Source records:
# # # # #

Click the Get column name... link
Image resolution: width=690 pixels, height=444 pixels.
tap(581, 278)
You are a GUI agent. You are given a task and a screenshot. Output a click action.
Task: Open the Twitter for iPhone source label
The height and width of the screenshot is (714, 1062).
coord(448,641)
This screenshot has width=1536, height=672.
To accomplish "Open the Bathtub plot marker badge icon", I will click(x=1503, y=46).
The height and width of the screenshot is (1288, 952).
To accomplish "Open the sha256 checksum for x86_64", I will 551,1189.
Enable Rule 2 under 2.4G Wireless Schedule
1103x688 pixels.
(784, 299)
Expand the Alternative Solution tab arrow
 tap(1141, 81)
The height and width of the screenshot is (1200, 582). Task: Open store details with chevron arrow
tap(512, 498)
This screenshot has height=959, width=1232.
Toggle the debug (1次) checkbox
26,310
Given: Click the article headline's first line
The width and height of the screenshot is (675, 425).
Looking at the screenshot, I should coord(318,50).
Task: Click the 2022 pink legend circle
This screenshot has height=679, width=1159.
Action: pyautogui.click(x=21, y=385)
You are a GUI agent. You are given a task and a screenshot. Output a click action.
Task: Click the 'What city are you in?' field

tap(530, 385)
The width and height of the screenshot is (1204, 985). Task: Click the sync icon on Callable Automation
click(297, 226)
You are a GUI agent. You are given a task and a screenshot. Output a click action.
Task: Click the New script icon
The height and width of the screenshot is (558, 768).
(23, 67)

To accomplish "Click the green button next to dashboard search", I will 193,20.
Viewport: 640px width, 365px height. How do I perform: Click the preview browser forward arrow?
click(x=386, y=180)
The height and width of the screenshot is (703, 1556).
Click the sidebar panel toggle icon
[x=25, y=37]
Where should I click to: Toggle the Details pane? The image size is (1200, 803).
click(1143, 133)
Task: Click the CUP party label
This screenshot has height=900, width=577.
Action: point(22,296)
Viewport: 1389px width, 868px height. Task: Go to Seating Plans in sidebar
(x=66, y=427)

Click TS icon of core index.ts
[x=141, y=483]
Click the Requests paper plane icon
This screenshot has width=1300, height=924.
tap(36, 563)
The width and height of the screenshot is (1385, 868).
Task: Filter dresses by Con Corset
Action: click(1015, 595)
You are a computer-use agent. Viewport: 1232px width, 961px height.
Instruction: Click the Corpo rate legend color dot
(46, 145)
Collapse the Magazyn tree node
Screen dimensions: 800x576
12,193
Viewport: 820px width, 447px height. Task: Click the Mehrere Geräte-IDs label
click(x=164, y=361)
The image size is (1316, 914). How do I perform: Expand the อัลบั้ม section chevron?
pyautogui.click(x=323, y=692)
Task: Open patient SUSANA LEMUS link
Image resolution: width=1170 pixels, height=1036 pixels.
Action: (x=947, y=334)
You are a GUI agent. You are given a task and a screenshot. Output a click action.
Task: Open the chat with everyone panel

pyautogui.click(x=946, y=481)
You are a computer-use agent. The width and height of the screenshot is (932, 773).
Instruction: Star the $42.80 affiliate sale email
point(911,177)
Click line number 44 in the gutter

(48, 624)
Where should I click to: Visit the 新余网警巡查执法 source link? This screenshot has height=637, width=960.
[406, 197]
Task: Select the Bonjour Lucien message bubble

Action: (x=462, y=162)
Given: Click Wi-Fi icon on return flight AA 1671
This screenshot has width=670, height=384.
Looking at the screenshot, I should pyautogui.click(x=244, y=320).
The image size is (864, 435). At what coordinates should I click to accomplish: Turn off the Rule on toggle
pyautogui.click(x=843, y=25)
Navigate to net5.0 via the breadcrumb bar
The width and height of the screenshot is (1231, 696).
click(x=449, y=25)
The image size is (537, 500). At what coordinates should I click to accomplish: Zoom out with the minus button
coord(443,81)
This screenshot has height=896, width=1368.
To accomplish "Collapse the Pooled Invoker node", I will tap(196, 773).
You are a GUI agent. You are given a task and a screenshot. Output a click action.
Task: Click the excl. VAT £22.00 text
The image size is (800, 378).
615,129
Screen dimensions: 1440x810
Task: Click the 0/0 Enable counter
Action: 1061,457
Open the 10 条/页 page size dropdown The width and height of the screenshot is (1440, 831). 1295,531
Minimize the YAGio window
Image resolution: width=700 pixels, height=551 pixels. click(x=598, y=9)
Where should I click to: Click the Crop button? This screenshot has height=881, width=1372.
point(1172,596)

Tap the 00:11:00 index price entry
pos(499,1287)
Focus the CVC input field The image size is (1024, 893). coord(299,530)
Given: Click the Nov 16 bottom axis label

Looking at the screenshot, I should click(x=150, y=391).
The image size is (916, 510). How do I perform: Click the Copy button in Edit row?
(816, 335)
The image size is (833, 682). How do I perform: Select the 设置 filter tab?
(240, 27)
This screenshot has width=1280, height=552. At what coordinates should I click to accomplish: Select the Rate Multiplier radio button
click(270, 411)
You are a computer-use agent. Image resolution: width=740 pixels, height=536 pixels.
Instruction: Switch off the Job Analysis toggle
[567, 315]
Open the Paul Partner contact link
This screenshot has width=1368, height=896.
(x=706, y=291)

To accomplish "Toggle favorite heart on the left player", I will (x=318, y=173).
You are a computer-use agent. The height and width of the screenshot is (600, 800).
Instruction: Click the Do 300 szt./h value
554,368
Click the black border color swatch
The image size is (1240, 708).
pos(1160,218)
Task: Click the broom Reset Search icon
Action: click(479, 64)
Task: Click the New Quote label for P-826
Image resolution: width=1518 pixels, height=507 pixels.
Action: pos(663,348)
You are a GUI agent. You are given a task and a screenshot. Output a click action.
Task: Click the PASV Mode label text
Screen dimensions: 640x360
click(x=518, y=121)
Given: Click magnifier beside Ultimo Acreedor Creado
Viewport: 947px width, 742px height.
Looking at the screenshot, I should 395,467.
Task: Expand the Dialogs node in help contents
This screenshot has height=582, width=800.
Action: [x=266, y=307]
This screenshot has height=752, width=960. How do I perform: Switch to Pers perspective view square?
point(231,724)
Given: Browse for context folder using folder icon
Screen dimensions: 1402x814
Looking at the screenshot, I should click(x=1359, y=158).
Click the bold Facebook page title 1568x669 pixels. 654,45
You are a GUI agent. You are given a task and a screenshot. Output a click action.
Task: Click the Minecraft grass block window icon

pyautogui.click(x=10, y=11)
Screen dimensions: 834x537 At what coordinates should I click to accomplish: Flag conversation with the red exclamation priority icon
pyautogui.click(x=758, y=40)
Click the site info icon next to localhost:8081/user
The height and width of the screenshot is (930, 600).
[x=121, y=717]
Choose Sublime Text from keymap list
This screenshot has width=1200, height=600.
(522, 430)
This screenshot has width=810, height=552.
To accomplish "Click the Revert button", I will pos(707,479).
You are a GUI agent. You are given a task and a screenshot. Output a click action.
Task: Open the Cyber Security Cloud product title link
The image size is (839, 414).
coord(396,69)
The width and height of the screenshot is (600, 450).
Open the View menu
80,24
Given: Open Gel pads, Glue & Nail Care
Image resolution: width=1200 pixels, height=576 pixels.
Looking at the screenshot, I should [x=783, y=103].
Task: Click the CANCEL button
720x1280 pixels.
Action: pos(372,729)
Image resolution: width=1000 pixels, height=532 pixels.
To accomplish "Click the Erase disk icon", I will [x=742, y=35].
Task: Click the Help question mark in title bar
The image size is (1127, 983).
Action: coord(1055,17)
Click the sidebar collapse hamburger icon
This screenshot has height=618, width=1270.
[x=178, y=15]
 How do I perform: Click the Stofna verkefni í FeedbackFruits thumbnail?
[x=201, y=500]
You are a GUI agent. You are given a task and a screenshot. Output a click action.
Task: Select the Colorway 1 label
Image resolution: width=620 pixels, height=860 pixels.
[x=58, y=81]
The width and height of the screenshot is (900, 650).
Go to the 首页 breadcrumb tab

# # # # #

* [WORK ORDER]:
When the entries above are retyped, each line must stay exactly as it is.

* [EXPECTED ANSWER]:
Click the Get column name... link
Image resolution: width=690 pixels, height=444 pixels.
tap(581, 278)
You are a GUI agent. You are given a task and a screenshot. Output a click action.
Task: Open the Twitter for iPhone source label
The height and width of the screenshot is (714, 1062).
coord(448,641)
This screenshot has width=1536, height=672.
To accomplish "Open the Bathtub plot marker badge icon", I will click(x=1503, y=46).
The height and width of the screenshot is (1288, 952).
To accomplish "Open the sha256 checksum for x86_64", I will 551,1189.
Enable Rule 2 under 2.4G Wireless Schedule
1103x688 pixels.
(784, 299)
Expand the Alternative Solution tab arrow
 tap(1141, 81)
The height and width of the screenshot is (1200, 582). Task: Open store details with chevron arrow
tap(512, 498)
This screenshot has height=959, width=1232.
Toggle the debug (1次) checkbox
26,310
Given: Click the article headline's first line
The width and height of the screenshot is (675, 425).
Looking at the screenshot, I should coord(318,50).
Task: Click the 2022 pink legend circle
This screenshot has height=679, width=1159.
Action: pyautogui.click(x=21, y=385)
You are a GUI agent. You are given a task and a screenshot. Output a click action.
Task: Click the 'What city are you in?' field

tap(530, 385)
The width and height of the screenshot is (1204, 985). Task: Click the sync icon on Callable Automation
click(297, 226)
You are a GUI agent. You are given a task and a screenshot. Output a click action.
Task: Click the New script icon
The height and width of the screenshot is (558, 768).
(23, 67)

To accomplish "Click the green button next to dashboard search", I will 193,20.
Viewport: 640px width, 365px height. How do I perform: Click the preview browser forward arrow?
click(x=386, y=180)
The height and width of the screenshot is (703, 1556).
Click the sidebar panel toggle icon
[x=25, y=37]
Where should I click to: Toggle the Details pane? The image size is (1200, 803).
click(1143, 133)
Task: Click the CUP party label
This screenshot has height=900, width=577.
Action: point(22,296)
Viewport: 1389px width, 868px height. Task: Go to Seating Plans in sidebar
(x=66, y=427)

Click TS icon of core index.ts
[x=141, y=483]
Click the Requests paper plane icon
This screenshot has width=1300, height=924.
tap(36, 563)
The width and height of the screenshot is (1385, 868).
Task: Filter dresses by Con Corset
Action: click(1015, 595)
You are a computer-use agent. Viewport: 1232px width, 961px height.
Instruction: Click the Corpo rate legend color dot
(46, 145)
Collapse the Magazyn tree node
Screen dimensions: 800x576
12,193
Viewport: 820px width, 447px height. Task: Click the Mehrere Geräte-IDs label
click(x=164, y=361)
The image size is (1316, 914). How do I perform: Expand the อัลบั้ม section chevron?
pyautogui.click(x=323, y=692)
Task: Open patient SUSANA LEMUS link
Image resolution: width=1170 pixels, height=1036 pixels.
Action: (x=947, y=334)
You are a GUI agent. You are given a task and a screenshot. Output a click action.
Task: Open the chat with everyone panel

pyautogui.click(x=946, y=481)
You are a computer-use agent. The width and height of the screenshot is (932, 773).
Instruction: Star the $42.80 affiliate sale email
point(911,177)
Click line number 44 in the gutter

(48, 624)
Where should I click to: Visit the 新余网警巡查执法 source link? This screenshot has height=637, width=960.
[406, 197]
Task: Select the Bonjour Lucien message bubble

Action: (x=462, y=162)
Given: Click Wi-Fi icon on return flight AA 1671
This screenshot has width=670, height=384.
Looking at the screenshot, I should pyautogui.click(x=244, y=320).
The image size is (864, 435). At what coordinates should I click to accomplish: Turn off the Rule on toggle
pyautogui.click(x=843, y=25)
Navigate to net5.0 via the breadcrumb bar
The width and height of the screenshot is (1231, 696).
click(x=449, y=25)
The image size is (537, 500). At what coordinates should I click to accomplish: Zoom out with the minus button
coord(443,81)
This screenshot has height=896, width=1368.
To accomplish "Collapse the Pooled Invoker node", I will tap(196, 773).
You are a GUI agent. You are given a task and a screenshot. Output a click action.
Task: Click the excl. VAT £22.00 text
The image size is (800, 378).
615,129
Screen dimensions: 1440x810
Task: Click the 0/0 Enable counter
Action: 1061,457
Open the 10 条/页 page size dropdown The width and height of the screenshot is (1440, 831). 1295,531
Minimize the YAGio window
Image resolution: width=700 pixels, height=551 pixels. click(x=598, y=9)
Where should I click to: Click the Crop button? This screenshot has height=881, width=1372.
point(1172,596)

Tap the 00:11:00 index price entry
pos(499,1287)
Focus the CVC input field The image size is (1024, 893). coord(299,530)
Given: Click the Nov 16 bottom axis label

Looking at the screenshot, I should click(x=150, y=391).
The image size is (916, 510). How do I perform: Click the Copy button in Edit row?
(816, 335)
The image size is (833, 682). How do I perform: Select the 设置 filter tab?
(240, 27)
This screenshot has width=1280, height=552. At what coordinates should I click to accomplish: Select the Rate Multiplier radio button
click(270, 411)
You are a computer-use agent. Image resolution: width=740 pixels, height=536 pixels.
Instruction: Switch off the Job Analysis toggle
[567, 315]
Open the Paul Partner contact link
This screenshot has width=1368, height=896.
(x=706, y=291)

To accomplish "Toggle favorite heart on the left player", I will (x=318, y=173).
You are a computer-use agent. The height and width of the screenshot is (600, 800).
Instruction: Click the Do 300 szt./h value
554,368
Click the black border color swatch
The image size is (1240, 708).
pos(1160,218)
Task: Click the broom Reset Search icon
Action: click(479, 64)
Task: Click the New Quote label for P-826
Image resolution: width=1518 pixels, height=507 pixels.
Action: pos(663,348)
You are a GUI agent. You are given a task and a screenshot. Output a click action.
Task: Click the PASV Mode label text
Screen dimensions: 640x360
click(x=518, y=121)
Given: Click magnifier beside Ultimo Acreedor Creado
Viewport: 947px width, 742px height.
Looking at the screenshot, I should 395,467.
Task: Expand the Dialogs node in help contents
This screenshot has height=582, width=800.
Action: [x=266, y=307]
This screenshot has height=752, width=960. How do I perform: Switch to Pers perspective view square?
point(231,724)
Given: Browse for context folder using folder icon
Screen dimensions: 1402x814
Looking at the screenshot, I should click(x=1359, y=158).
Click the bold Facebook page title 1568x669 pixels. 654,45
You are a GUI agent. You are given a task and a screenshot. Output a click action.
Task: Click the Minecraft grass block window icon

pyautogui.click(x=10, y=11)
Screen dimensions: 834x537 At what coordinates should I click to accomplish: Flag conversation with the red exclamation priority icon
pyautogui.click(x=758, y=40)
Click the site info icon next to localhost:8081/user
The height and width of the screenshot is (930, 600).
[x=121, y=717]
Choose Sublime Text from keymap list
This screenshot has width=1200, height=600.
(522, 430)
This screenshot has width=810, height=552.
To accomplish "Click the Revert button", I will pos(707,479).
You are a GUI agent. You are given a task and a screenshot. Output a click action.
Task: Open the Cyber Security Cloud product title link
The image size is (839, 414).
coord(396,69)
The width and height of the screenshot is (600, 450).
Open the View menu
80,24
Given: Open Gel pads, Glue & Nail Care
Image resolution: width=1200 pixels, height=576 pixels.
Looking at the screenshot, I should [x=783, y=103].
Task: Click the CANCEL button
720x1280 pixels.
Action: pos(372,729)
Image resolution: width=1000 pixels, height=532 pixels.
To accomplish "Click the Erase disk icon", I will [x=742, y=35].
Task: Click the Help question mark in title bar
The image size is (1127, 983).
Action: coord(1055,17)
Click the sidebar collapse hamburger icon
This screenshot has height=618, width=1270.
[x=178, y=15]
 How do I perform: Click the Stofna verkefni í FeedbackFruits thumbnail?
[x=201, y=500]
You are a GUI agent. You are given a task and a screenshot. Output a click action.
Task: Select the Colorway 1 label
Image resolution: width=620 pixels, height=860 pixels.
[x=58, y=81]
The width and height of the screenshot is (900, 650).
Go to the 首页 breadcrumb tab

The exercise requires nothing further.